He owned the Red Sox for over 40 years, and in that time they won just three pennants and never won the World Series. He also dragged his feat in integrating the team, making them the last major league franchise to do so. This was after he helped write a report for his fellow owners in 1946 that recommended major league baseball remain segregated. It was also after political pressure forced him to hold a tryout at Fenway Park for three Black players in 1945, but he then refused to sign any of them. One of them was Jackie Robinson.
There are any number of executives with more impressive overall cases to be inducted into Cooperstown, yet Yawkey made the cut in 1980, four years after he died. His former manager and general manager, Joe Cronin, was a powerful voice on the Veterans Committee at the time, and managed to push through Yawkey’s election. This was done instead of electing anyone from the Negro Leagues, which the Veterans Committee had the responsibility for at the time, but that’s a subject for another day. Or even for a book.
Cronin was also a key player in one of Yawkey’s many blunders as owner of the Red Sox. He told him to sell Pee Wee Reese.
In 1938, Reese had singed with the local Louisville Colonels of the American Association. At the time, they were affiliated with the Brooklyn Dodgers, but that contract lapsed, so the team no longer had a tie to any major league franchise. Around the same time, the Colonels’ owner passed away, leaving the club to his children, none of whom had an interest in keeping it.
Reese had played well in his rookie year, and was viewed as a valuable property. Several clubs attempted to purchase his contract, but they were all turned down as the club waited for better offers. The team’s management knew that if they sold Reese, the team’s best player, they would have considerable trouble selling the entire team as well. Their solution to this problem was to tell the next team that made an offer to buy Reese, which happened to be Yawkey’s Red Sox, that he was only for sale as part of the entire team. Buy the team, and Reese was yours.
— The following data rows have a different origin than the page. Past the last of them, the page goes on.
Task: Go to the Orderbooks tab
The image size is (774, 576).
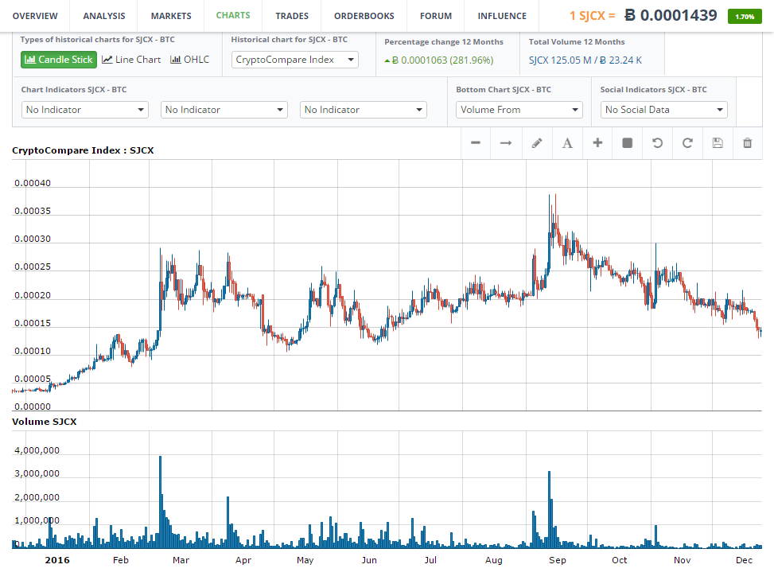Action: coord(364,16)
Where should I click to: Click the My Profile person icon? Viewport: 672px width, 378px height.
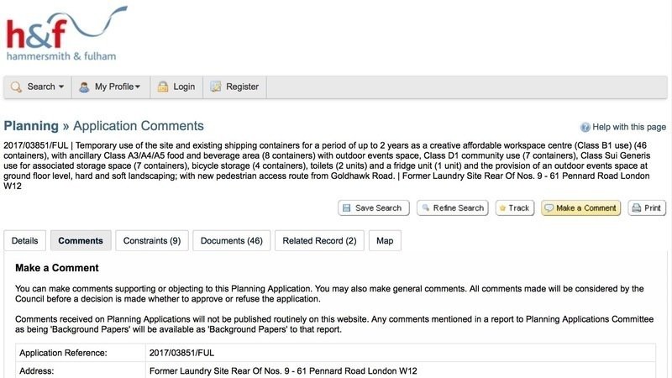pos(84,87)
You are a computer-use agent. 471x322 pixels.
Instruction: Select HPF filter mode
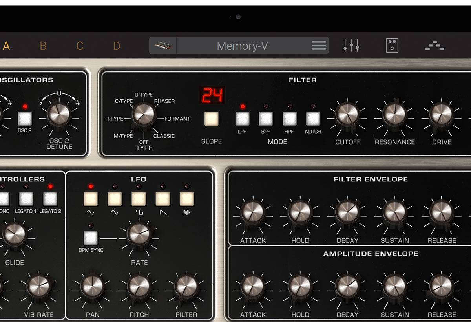290,119
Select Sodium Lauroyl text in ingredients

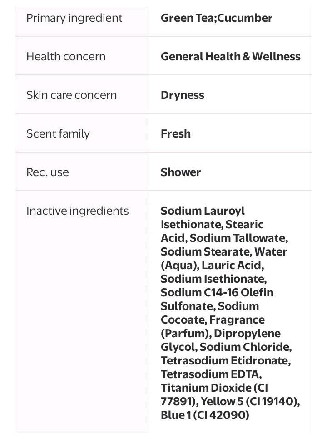coord(203,211)
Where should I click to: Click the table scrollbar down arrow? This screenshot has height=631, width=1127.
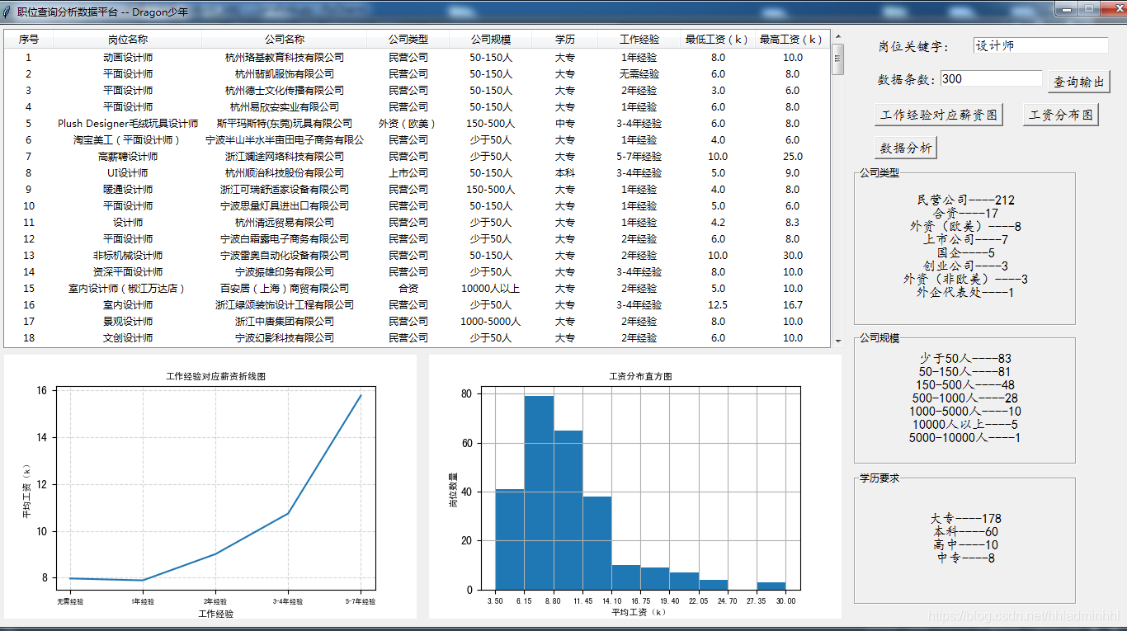pyautogui.click(x=837, y=340)
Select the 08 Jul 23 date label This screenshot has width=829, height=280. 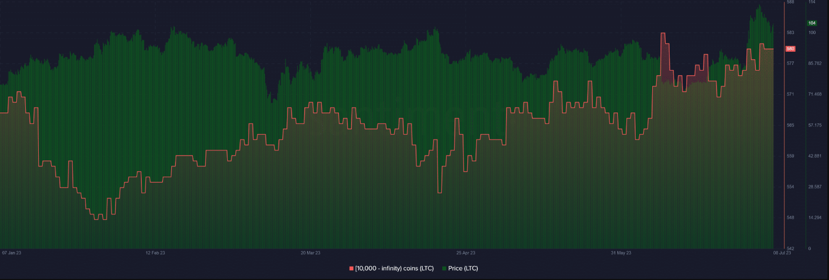coord(782,252)
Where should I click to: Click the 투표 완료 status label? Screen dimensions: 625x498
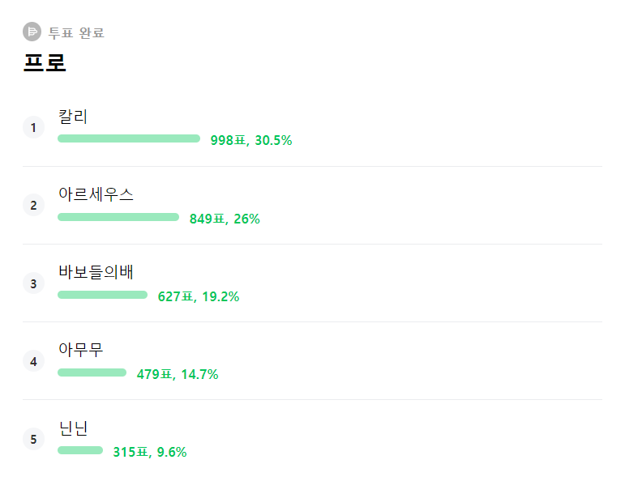76,33
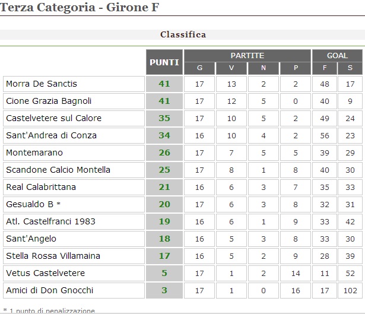Image resolution: width=365 pixels, height=314 pixels.
Task: Click Amici di Don Gnocchi's 102 goals conceded
Action: click(x=350, y=290)
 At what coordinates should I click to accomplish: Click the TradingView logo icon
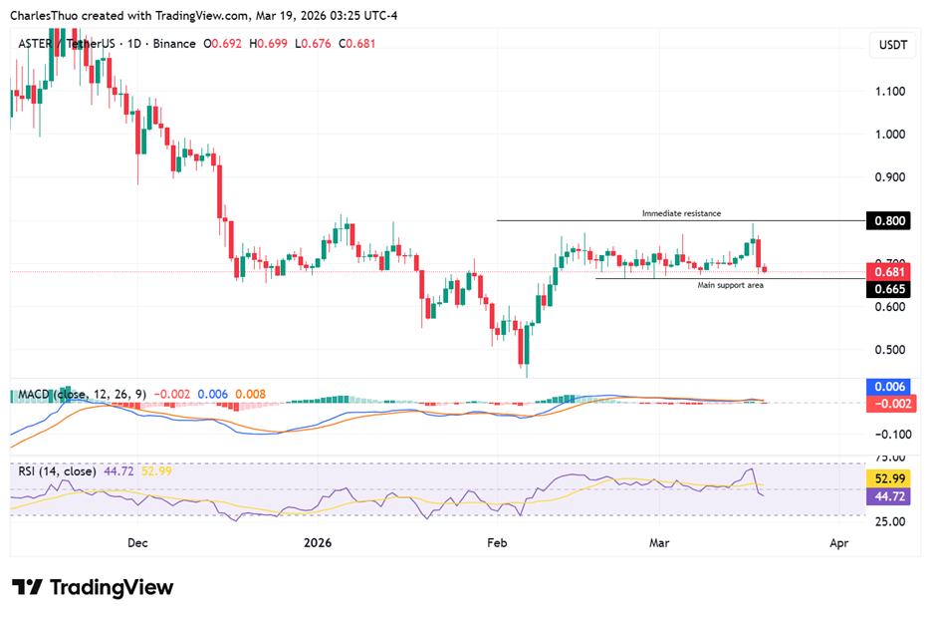[x=27, y=587]
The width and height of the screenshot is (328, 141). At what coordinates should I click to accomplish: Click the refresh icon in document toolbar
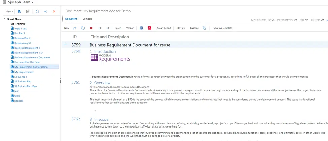click(x=83, y=28)
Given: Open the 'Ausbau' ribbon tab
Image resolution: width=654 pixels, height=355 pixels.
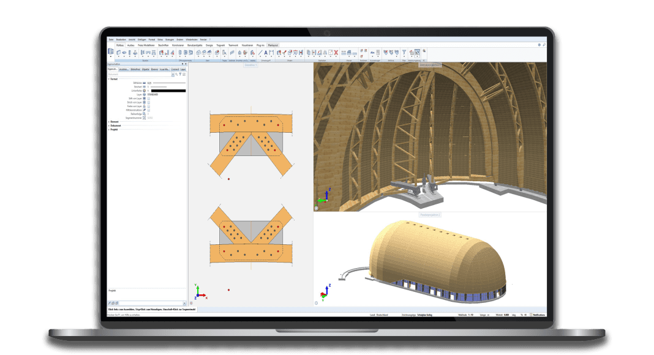Looking at the screenshot, I should 130,45.
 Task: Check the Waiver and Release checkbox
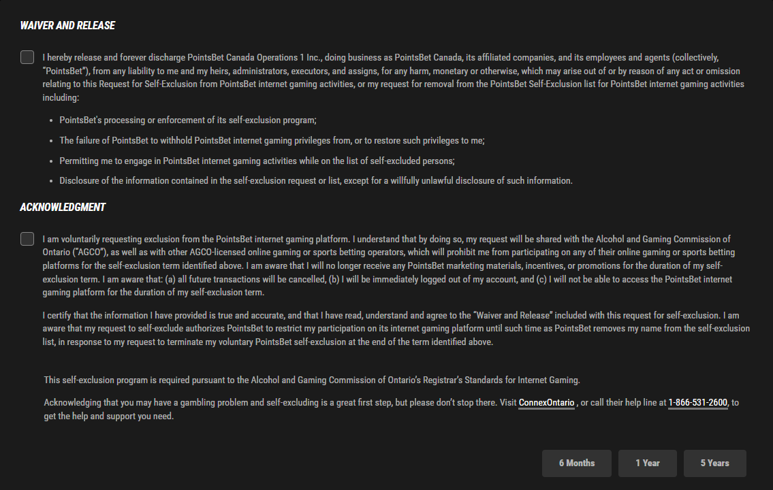click(27, 57)
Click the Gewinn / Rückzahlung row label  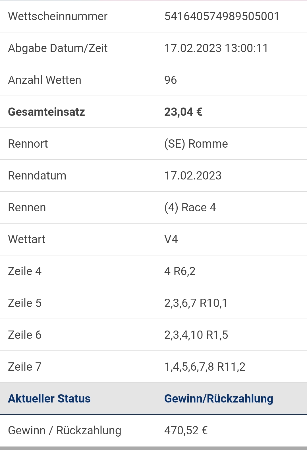[x=65, y=430]
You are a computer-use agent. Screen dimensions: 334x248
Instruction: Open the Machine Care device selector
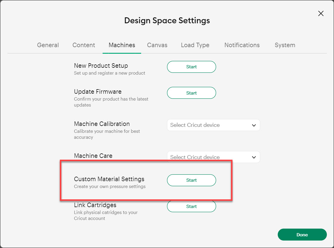(213, 157)
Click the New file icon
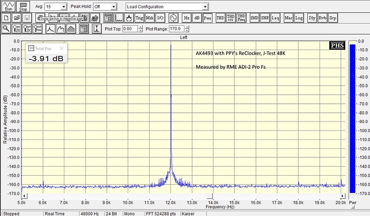The width and height of the screenshot is (370, 216). pyautogui.click(x=5, y=18)
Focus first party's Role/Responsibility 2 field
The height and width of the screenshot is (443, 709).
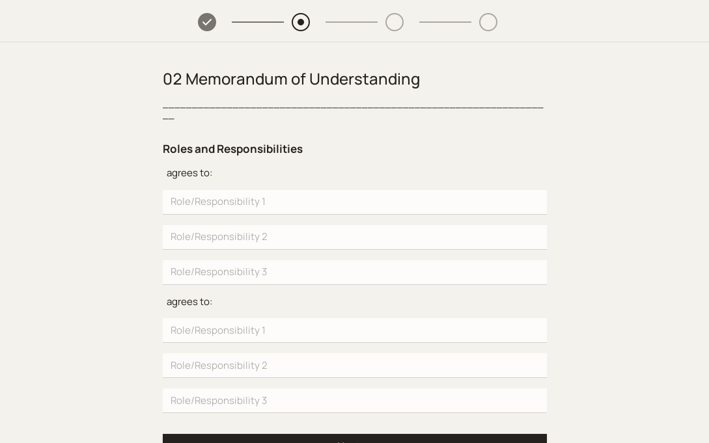[x=355, y=237]
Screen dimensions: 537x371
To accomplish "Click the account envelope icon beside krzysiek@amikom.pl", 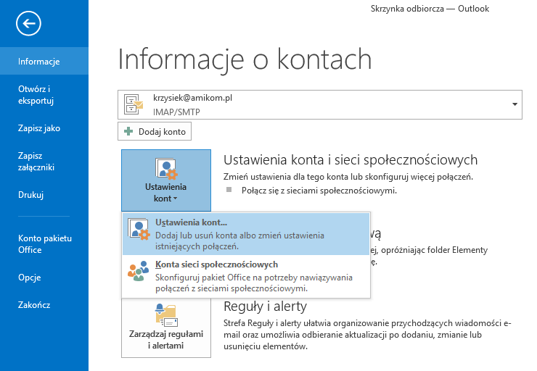I will [134, 104].
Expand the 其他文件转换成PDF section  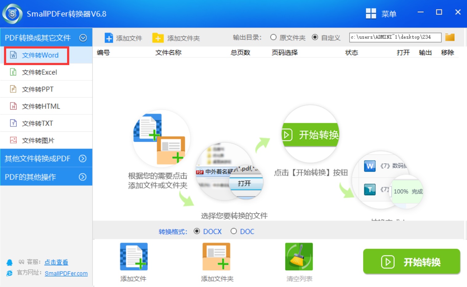(x=82, y=158)
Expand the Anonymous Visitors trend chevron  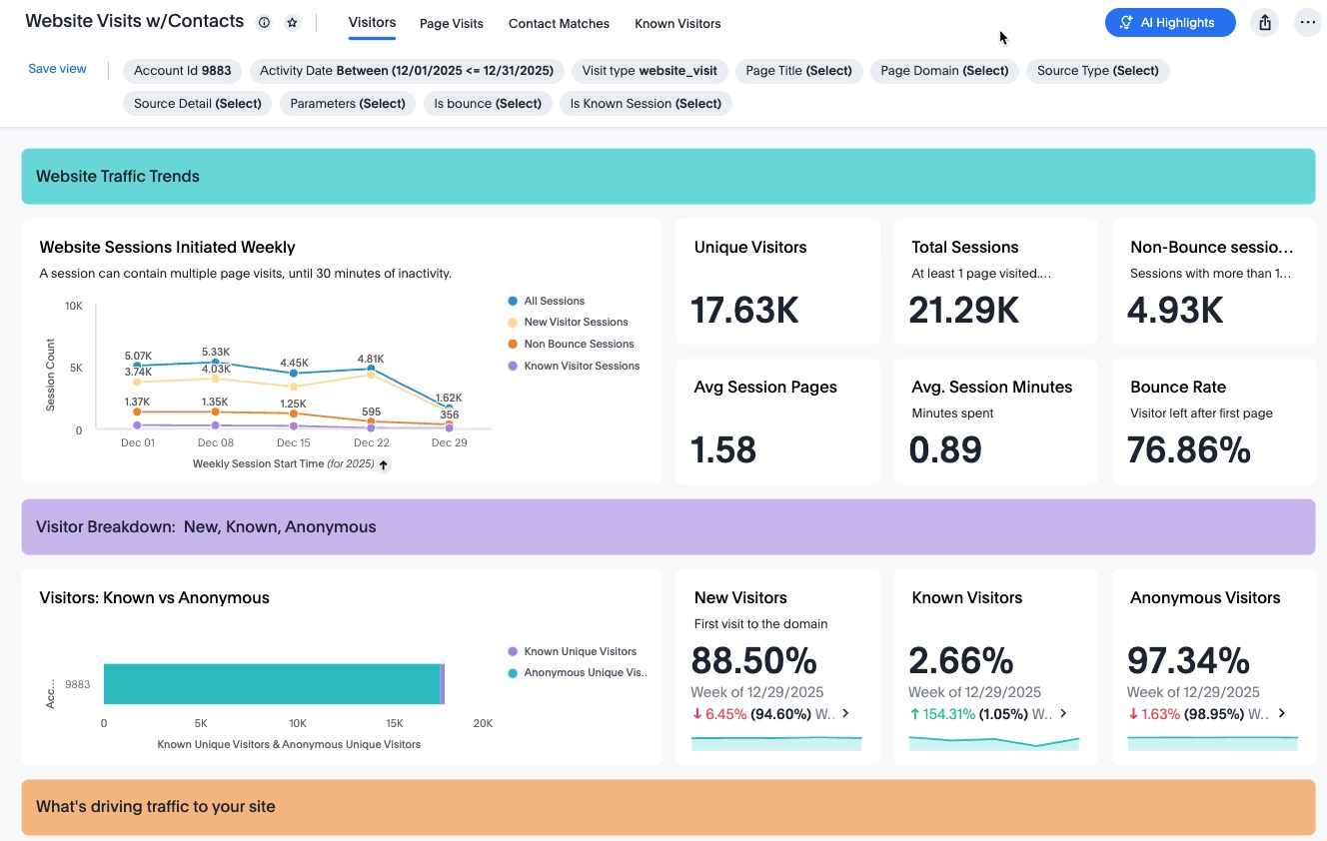click(x=1281, y=713)
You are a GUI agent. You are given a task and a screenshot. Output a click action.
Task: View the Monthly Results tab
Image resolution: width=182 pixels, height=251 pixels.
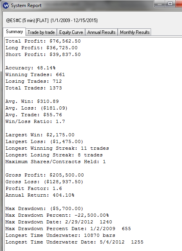point(135,32)
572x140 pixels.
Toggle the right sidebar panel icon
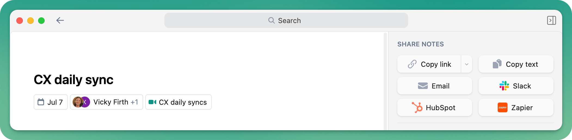[x=551, y=20]
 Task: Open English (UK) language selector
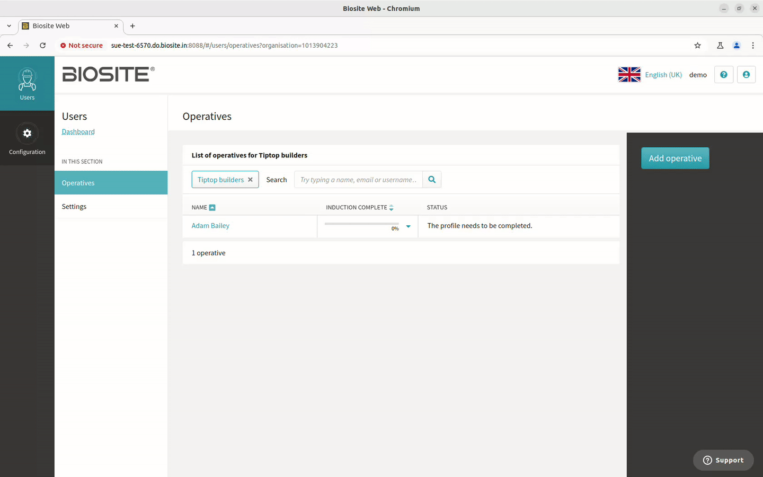tap(663, 75)
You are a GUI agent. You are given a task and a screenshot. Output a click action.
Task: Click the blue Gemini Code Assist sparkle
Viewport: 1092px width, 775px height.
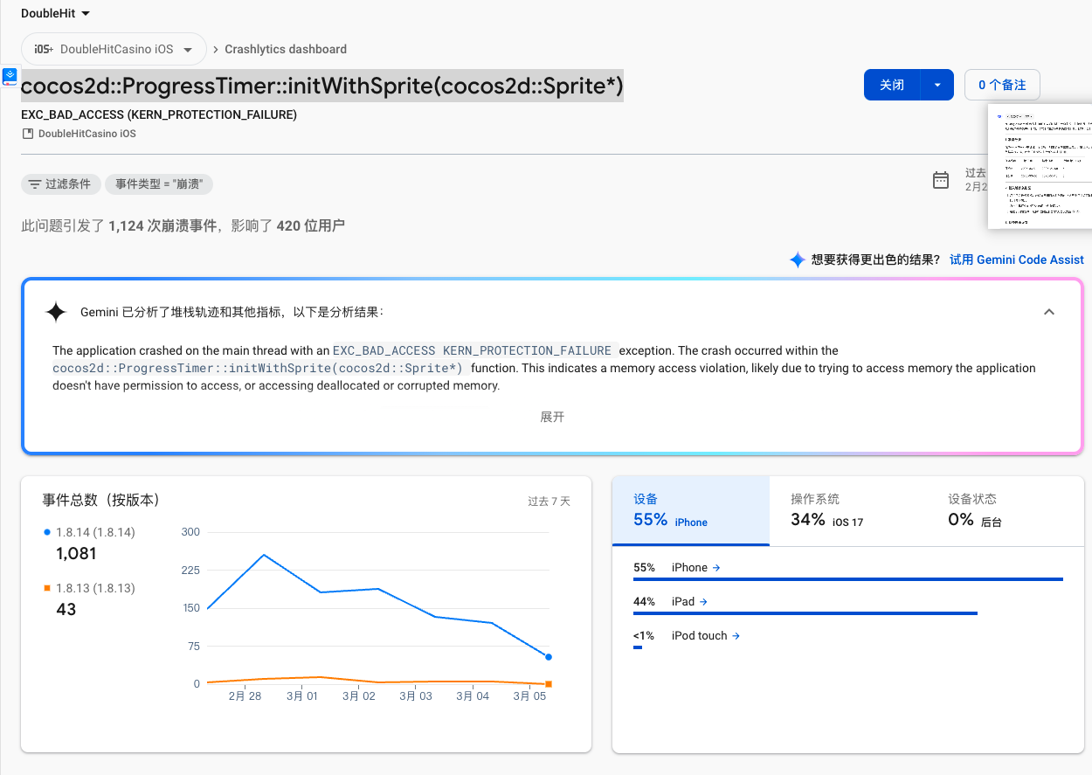[x=797, y=259]
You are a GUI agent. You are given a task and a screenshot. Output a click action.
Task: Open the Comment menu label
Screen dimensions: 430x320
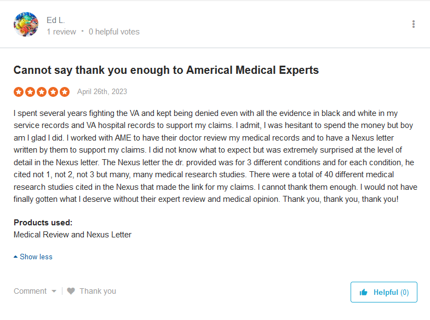tap(30, 291)
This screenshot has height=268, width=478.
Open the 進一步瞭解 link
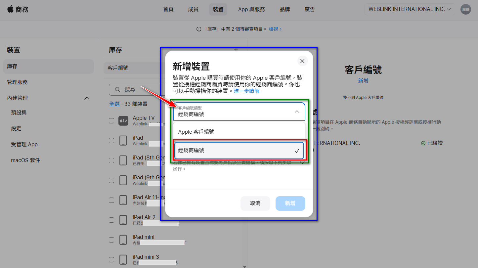click(247, 91)
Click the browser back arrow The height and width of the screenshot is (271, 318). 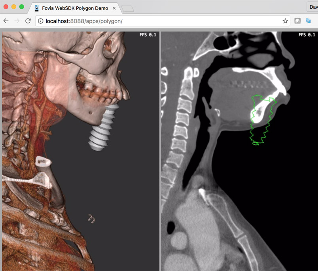point(6,21)
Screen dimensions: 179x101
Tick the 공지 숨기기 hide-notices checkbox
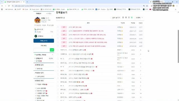tap(111, 18)
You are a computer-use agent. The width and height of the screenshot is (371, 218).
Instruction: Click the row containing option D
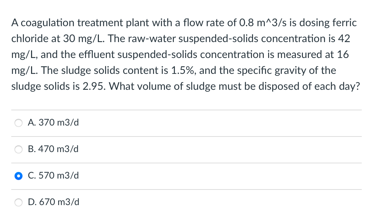click(185, 202)
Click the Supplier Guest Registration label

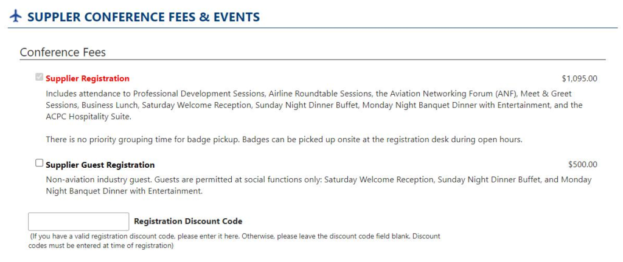(100, 165)
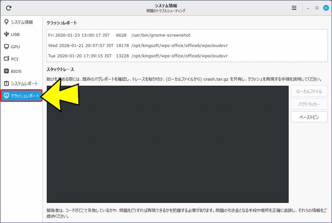The image size is (332, 223).
Task: Click the refresh icon in the header bar
Action: tap(8, 8)
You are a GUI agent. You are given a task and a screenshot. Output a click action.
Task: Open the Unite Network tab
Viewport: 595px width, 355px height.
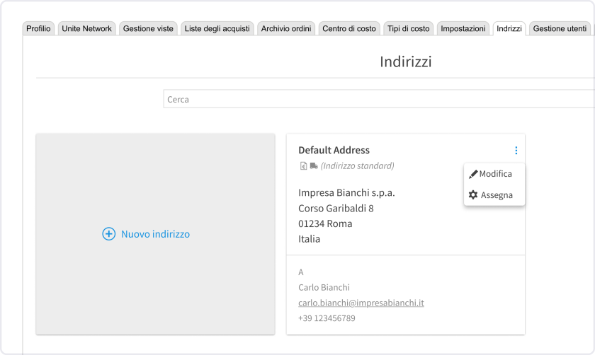(86, 29)
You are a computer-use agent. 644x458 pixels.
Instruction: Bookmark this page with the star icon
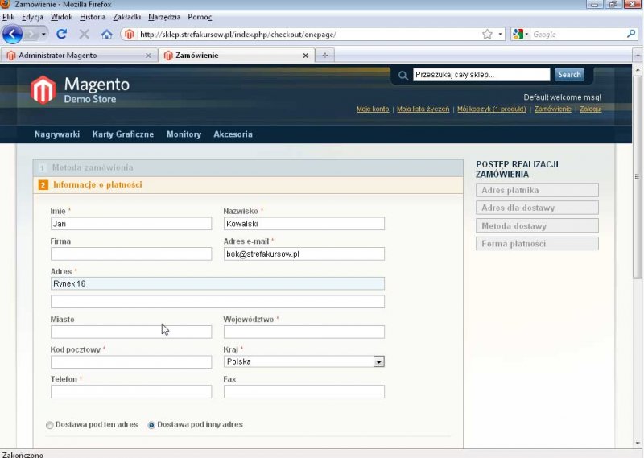coord(487,35)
Yawkey sent his farm director to look at Reese again, and he gave a glowing recommendation, seeing Reese as a perfect replacement for the team’s current shortstop and manager, Joe Cronin. This led Yawkey to pull together a couple of partners and buy the entire Louisville team for a reported $195,000. Pee Wee Reese was now Red Sox property.

The following Spring Training, in 1939, Cronin decided he didn’t like what he saw in Reese. His reasons for that have generally been reported as having to do with personal vanity. He was 32-years old during the 1939 season and still thought he had several years left in his career. He had no interest in training his own replacement and potentially giving Yawkey and the team a reason to end his playing days, and maybe his tenure as the team’s manager, prematurely.
Other reports indicate that Cronin genuinely thought Reese was overrated based on his play in a handful of Spring Training games that Cronin witnessed. Either way, Cronin made the recommendation that Reese’s contract be sold before other teams realized he wasn’t as good as the team first thought.
This was, of course, preposterously short-sighted at least, and based on Cronin’s hopelessly biased opinion at worst. Selling off Reese’s contract at that point, having just purchased an entire team to get him and having barely seen him play in any actual games besides in Spring Training, would have been silly. Doing it based on just Cronin’s opinion was just plain dumb.
But that’s exactly what Tom Yawkey did.
The club put out feelers to other teams about Reese, saying he was available. During the first half of the 1939 season in Louisville, Reese played well enough to make the American Association All-Star team and draw interest from several teams. One of them was the Dodgers, who offered cash and and players to be named later. Yawkey accepted.
The amount of money has variously been reported as $25,000, $35,000 and $75,000, and the number of future players Boston would receive has been reported as two, three or four. According the baseball-reference.com, the Red Sox received $35,000 and just two players to close the deal, pitcher Red Evans and outfielder Art Parks. Neither ever played for the Red Sox, or for any other major league team after they left Brooklyn.
Reese, of course, went on to a Hall of Fame career for the Dodgers. So did Robinson, who the Red Sox turned away a few years later. The other two players the Sox turned down at that 1945 tryout were Sam Jethroe and Marvin Williams. When Jethroe finally made the majors in 1950 as a 33-year old, he led the National League in steals and won the Rookie of the Year Award. One can only image what he would have done in Fenway Park in his younger days. Williams, already a star in the Negro Leagues with a career batting average of .382, became a star in Mexico after Yawkey turned him away.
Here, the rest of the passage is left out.